**Stated problem 1:** In the forum thread about custom Rubik's cube shoes, what royalty percentage did Logan set for his designs?

**Source text:**

# Want a custom Rubik's cube shoe?



## Logan (Mar 4, 2010)

I've been designing a few shoes on zazzle lately, and am getting the hang of it. I have a finished shoe that I have put up for sale there (Not approved yet though(I will put a link when it does). If you want me to design a shoe for you, then tell me:

1. What type of shoe.

2. What colors you want it to be (see: http://www.zazzle.com/custom/shoes for options.)

3. Optional: What images you want on it.

4. Any other specifics.

"Why can't we just do them ourselves?" you say? Well you could, but some people don't have time, but want cool shoes. 

"Why would you do this/What do you get?" You're right, I do get something. I get a "royalty". I put mine at 10% (the lowest(unless It takes a lot of work)). The shoes will cost ~$65, and I will get $6.50 per shoe. I have a lot of time since basketball is over, and need something to fill my time (and maybe make a little money doing it  )

Thanks ahead of time,
Logan


----------



## Logan (Mar 4, 2010)

It's up 

http://www.zazzle.com/rubiks_cube_shoe_shoes-167721126012135980

This is just a basic one, but I still think it's pretty cool.


BTW: I can change just about ANYTHING, so don't be discouraged if you have small feet, like high tops, and don't like those colors.
BTW2:* I will also make shoes that aren't Rubik's related.*


----------



## ~Phoenix Death~ (Mar 4, 2010)

Can you scramble it?


----------

Data records
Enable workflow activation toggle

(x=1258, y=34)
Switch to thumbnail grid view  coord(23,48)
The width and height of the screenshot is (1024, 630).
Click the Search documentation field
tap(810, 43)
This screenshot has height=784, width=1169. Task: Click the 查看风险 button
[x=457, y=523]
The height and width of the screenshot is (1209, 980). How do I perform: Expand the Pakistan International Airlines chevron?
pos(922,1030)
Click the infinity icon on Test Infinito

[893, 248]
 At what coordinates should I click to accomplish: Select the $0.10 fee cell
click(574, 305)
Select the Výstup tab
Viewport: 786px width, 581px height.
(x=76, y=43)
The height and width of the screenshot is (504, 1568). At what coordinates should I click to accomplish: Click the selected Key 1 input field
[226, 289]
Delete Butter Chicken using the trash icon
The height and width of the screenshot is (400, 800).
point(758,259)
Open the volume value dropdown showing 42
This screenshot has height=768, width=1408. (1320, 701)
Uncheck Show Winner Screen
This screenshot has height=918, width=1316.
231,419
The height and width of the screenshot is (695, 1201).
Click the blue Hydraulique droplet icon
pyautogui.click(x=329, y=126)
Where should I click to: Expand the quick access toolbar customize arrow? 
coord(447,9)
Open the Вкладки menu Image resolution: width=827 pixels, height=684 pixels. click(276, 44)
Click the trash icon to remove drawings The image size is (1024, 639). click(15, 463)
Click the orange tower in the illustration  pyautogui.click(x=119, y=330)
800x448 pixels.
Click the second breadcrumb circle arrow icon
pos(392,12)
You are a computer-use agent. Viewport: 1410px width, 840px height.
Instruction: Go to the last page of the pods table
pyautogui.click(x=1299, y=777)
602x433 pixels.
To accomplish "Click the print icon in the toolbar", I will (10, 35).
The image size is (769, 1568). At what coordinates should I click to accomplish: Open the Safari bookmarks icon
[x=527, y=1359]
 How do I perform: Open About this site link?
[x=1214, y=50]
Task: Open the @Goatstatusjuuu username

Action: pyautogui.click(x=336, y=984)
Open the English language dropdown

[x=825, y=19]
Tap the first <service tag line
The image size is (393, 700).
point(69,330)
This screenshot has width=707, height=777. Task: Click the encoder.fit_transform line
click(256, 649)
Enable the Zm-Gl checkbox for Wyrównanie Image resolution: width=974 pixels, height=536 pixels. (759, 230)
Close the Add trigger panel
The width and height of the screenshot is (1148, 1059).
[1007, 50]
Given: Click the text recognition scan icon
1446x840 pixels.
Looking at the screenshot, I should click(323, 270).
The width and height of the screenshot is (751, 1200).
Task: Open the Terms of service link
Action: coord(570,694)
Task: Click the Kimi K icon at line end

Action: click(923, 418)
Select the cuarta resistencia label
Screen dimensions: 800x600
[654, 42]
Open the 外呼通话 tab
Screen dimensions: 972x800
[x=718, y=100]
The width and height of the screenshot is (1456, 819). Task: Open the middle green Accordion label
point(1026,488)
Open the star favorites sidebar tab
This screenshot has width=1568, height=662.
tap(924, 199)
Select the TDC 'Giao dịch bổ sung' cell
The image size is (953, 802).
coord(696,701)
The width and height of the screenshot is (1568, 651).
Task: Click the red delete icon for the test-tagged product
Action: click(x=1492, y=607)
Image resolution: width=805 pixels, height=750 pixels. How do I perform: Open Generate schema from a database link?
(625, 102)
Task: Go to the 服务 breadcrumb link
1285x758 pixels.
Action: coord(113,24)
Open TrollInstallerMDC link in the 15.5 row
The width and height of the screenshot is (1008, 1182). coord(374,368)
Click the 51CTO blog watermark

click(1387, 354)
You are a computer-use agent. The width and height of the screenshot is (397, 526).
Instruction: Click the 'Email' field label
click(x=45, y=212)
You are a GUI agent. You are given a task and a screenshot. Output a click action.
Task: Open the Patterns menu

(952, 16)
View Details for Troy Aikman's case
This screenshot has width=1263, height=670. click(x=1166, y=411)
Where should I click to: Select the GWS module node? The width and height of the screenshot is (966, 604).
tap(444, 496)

**Stated problem 2:** Copy out the records starting with the line that contains "How do I perform: Open About this site link?" and ending with the line that contains "Action: coord(570,694)", keeping both of those lines.

**Written answer 1:** 10%

**Written answer 2:**
 How do I perform: Open About this site link?
[x=1214, y=50]
Task: Open the @Goatstatusjuuu username

Action: pyautogui.click(x=336, y=984)
Open the English language dropdown

[x=825, y=19]
Tap the first <service tag line
The image size is (393, 700).
point(69,330)
This screenshot has width=707, height=777. Task: Click the encoder.fit_transform line
click(256, 649)
Enable the Zm-Gl checkbox for Wyrównanie Image resolution: width=974 pixels, height=536 pixels. (759, 230)
Close the Add trigger panel
The width and height of the screenshot is (1148, 1059).
[1007, 50]
Given: Click the text recognition scan icon
1446x840 pixels.
Looking at the screenshot, I should click(323, 270).
The width and height of the screenshot is (751, 1200).
Task: Open the Terms of service link
Action: coord(570,694)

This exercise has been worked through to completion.